• **Aim**:
Format the lines from the one containing "Task: Select the Previous View toolbar icon" through the end of the records, inclusive, as a Markdown table with the columns Row and Record text, skipping any blank lines. Leave the pictures out of the answer.

• **Material for this task**:
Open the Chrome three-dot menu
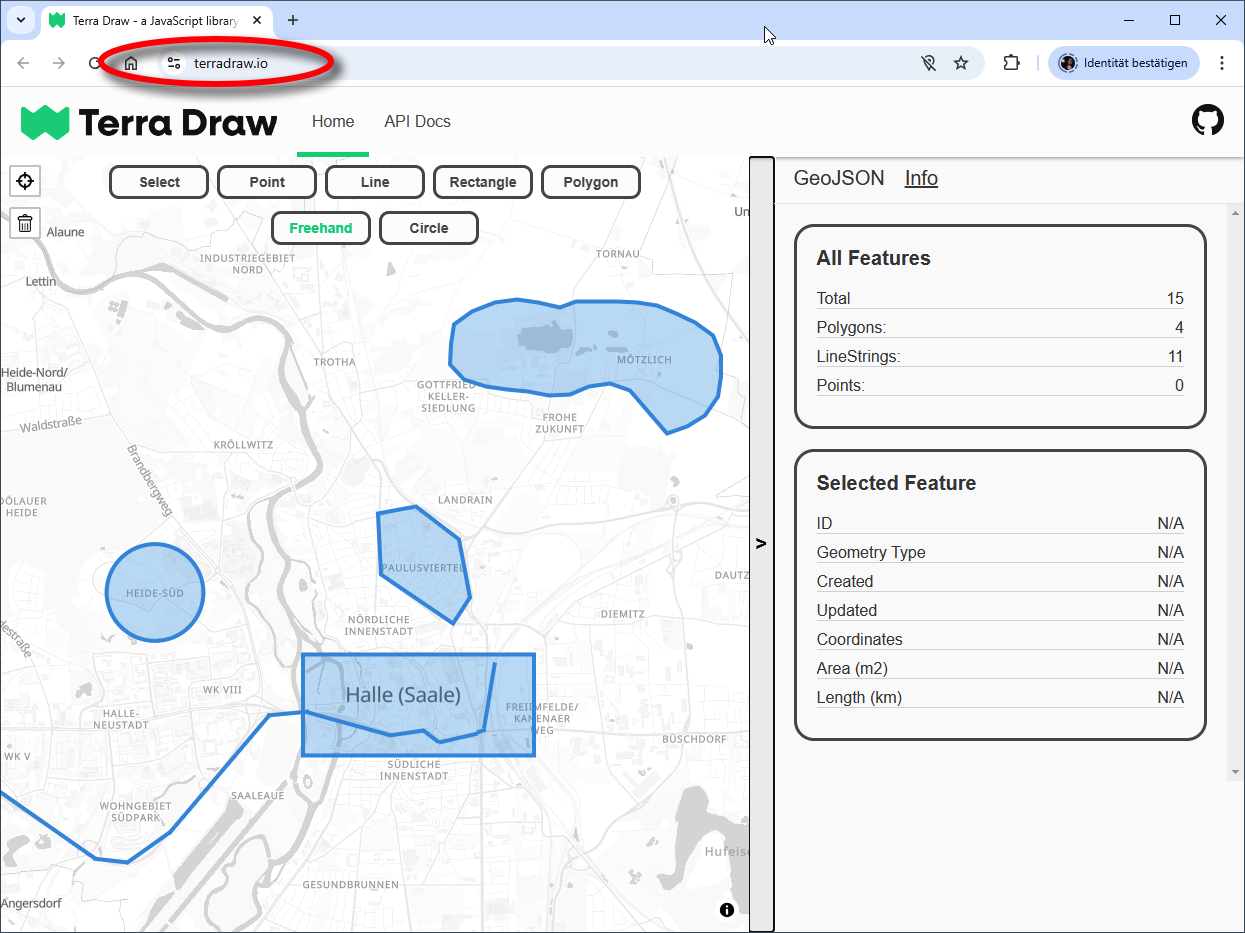Viewport: 1245px width, 933px height. 1222,62
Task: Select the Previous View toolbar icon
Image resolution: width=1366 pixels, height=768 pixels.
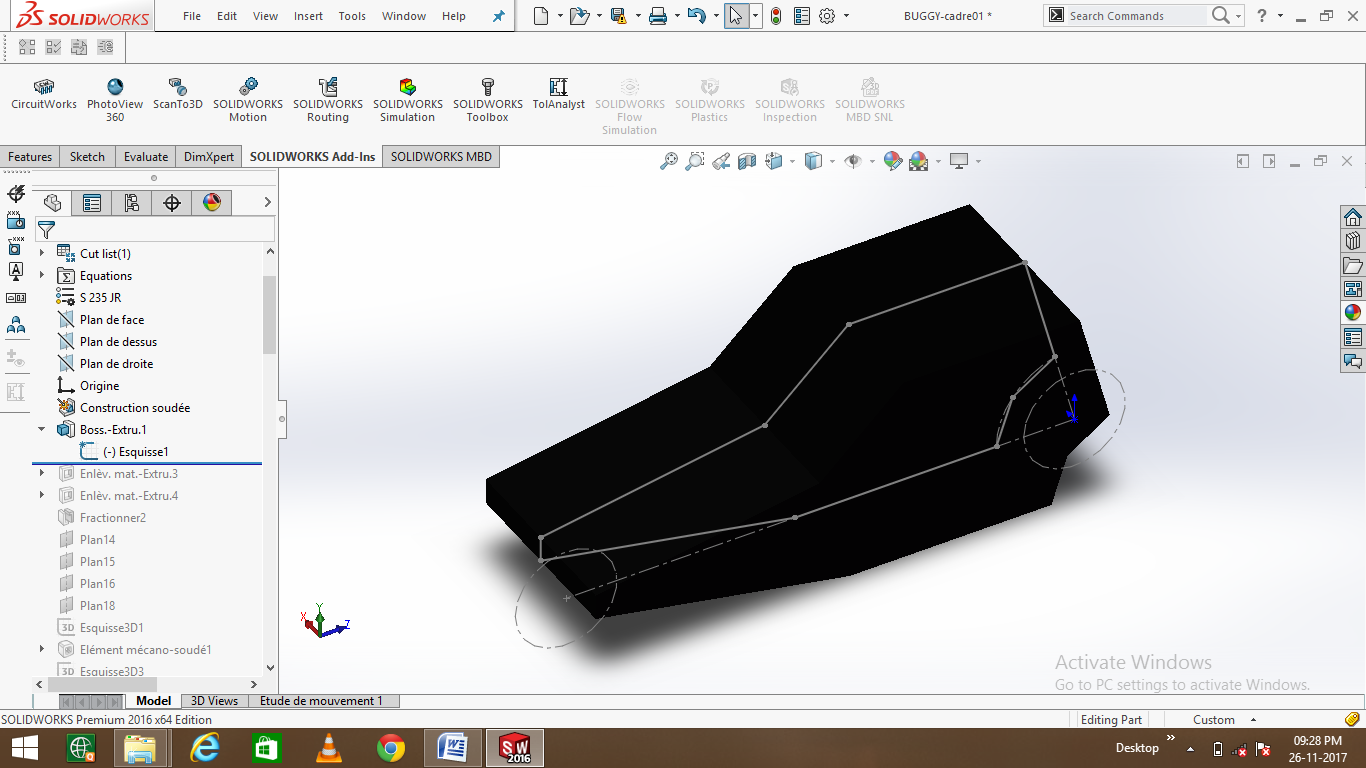Action: pos(721,161)
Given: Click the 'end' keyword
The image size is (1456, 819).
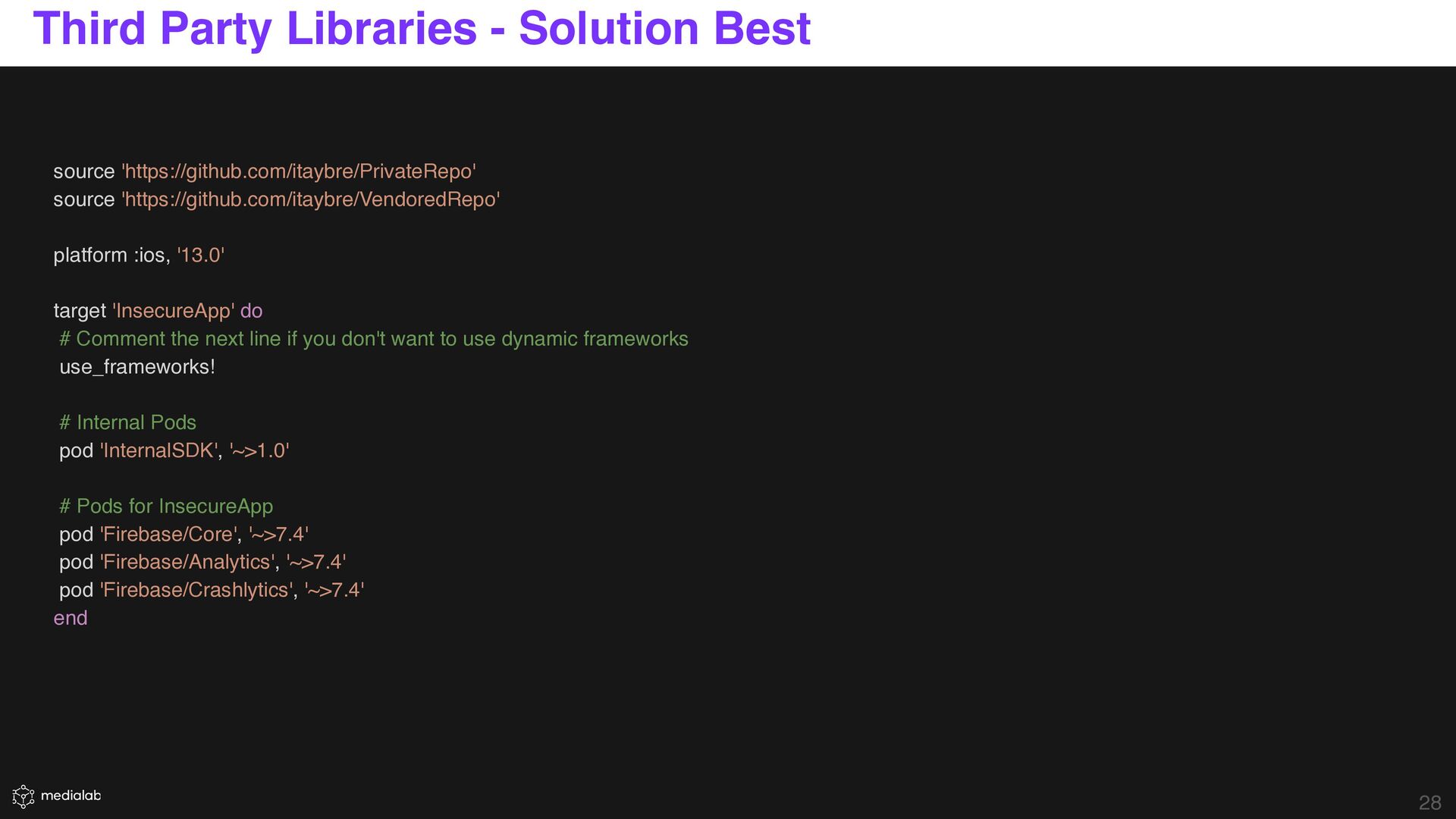Looking at the screenshot, I should (71, 618).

• **Exercise response**:
| Row | Record text |
|---|---|
| 1 | Task: Select the Previous View toolbar icon |
| 2 | Image resolution: width=1366 pixels, height=768 pixels. |
| 3 | Action: pos(721,161) |
| 4 | Given: Click the 'end' keyword |
| 5 | The image size is (1456, 819). |
| 6 | Looking at the screenshot, I should (71, 618). |